Carmakers that focus on selling fossil fuel engines are at risk of being “woefully behind” on technology by the end of the decade, according to the boss of Rivian, an Amazon-backed US electric carmaker.
RJ Scaringe, Rivian’s founder and chief executive, said the car industry has reached a “fork in the road” in the choice between short-term profits and the heavy investments, particularly in software, that will be required to survive.
In an interview this month in London, he said many have chosen profits, ramping up the production of petrol or hybrid pickup trucks and SUVs in the US and Europe.
Much of the automotive industry in the US and Europe has lobbied to slow the transition to electric vehicles, favouring instead polluting but profitable cars with internal combustion engines.
The retreat has been particularly striking in the US, where Donald Trump’s administration has gutted incentives to produce and buy EVs. Ford, General Motors, Honda, Stellantis and Volkswagen, all of which have large US operations, have collectively written off more than $70bn (£53bn) from their previous EV investments, according to Reuters.

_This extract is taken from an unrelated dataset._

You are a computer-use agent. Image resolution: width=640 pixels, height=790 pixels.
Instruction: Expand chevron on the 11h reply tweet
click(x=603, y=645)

Scaringe said the decisions to focus on profitable petrol cars could come back to haunt manufacturers.
He said: “That looks really good financially for 2026, 2027, maybe even 2028. But as you get to the end of the 2020s and into the 2030s, I think we’re going to find a lot of companies are unfortunately woefully behind in terms of their technology.”
The turn against EVs has led to uncertainty over demand for Rivian, which has just started deliveries of its R2 SUV in the US. The car is “make or break” for the company as it tries to turn a profit for the first time, Scaringe said.
Rivian was founded in 2009, and delivered its first electric vehicle in 2021, the same year as it floated on the stock market.
Rivian lost $3.6bn in 2025 amid heavy investment in the R2 and in autonomous driving abilities. After its market value soared above $100bn at its initial public offering, the carmaker has dropped back to $21bn – although Scaringe could be in line for share awards worth as much as $5bn if he can push the share price to targets well above its all-time high.
Scaringe said the “the more damaging and more dangerous aspect” of the turn against EVs was not the delayed transition from petrol engines to batteries but rather the failure to develop the software that increasingly controls every aspect of the vehicle.
He said petrol cars were stuck with a design that scatters computer chips throughout the car – from the engine to the seats and wing mirrors – rather than a centralised architecture that can be easily modified. Relying instead on a single computer reduces production costs by “thousands of dollars”, Scaringe said.
Rivian’s heavy investment in digital technology and software has at least partly paid off. Alongside the Amazon investment, which includes a deal for up to 100,000 delivery vans, Rivian and Germany’s Volkswagen agreed a $5.8bn electric tech and software joint venture in 2024, and Uber invested $1.25bn in a deal that could also lead to the sale of 50,000 robotaxis.
Scaringe said Rivian could help to increase the take-up of EVs in the US despite the White House backlash. Electric cars made up 7.8% of all US car sales in 2025, and Scaringe said the R2 alone could eventually increase the market share by three or four percentage points.
“The objective is to be a very large company” with annual sales in the millions, Scaringe said.
Scaringe said he was sceptical of carmakers’ claims that buyers do not want EVs, but rather that the dominance of Tesla’s Model 3 saloon car and Model Y SUV in the US was a “sign of a market starved for great choices”. Chinese carmakers dominate the global EV industry but are locked out of the US by prohibitive tariffs.
Rivian is also aiming to sell the R2 in the UK and mainland Europe, although that will not happen for at least a year.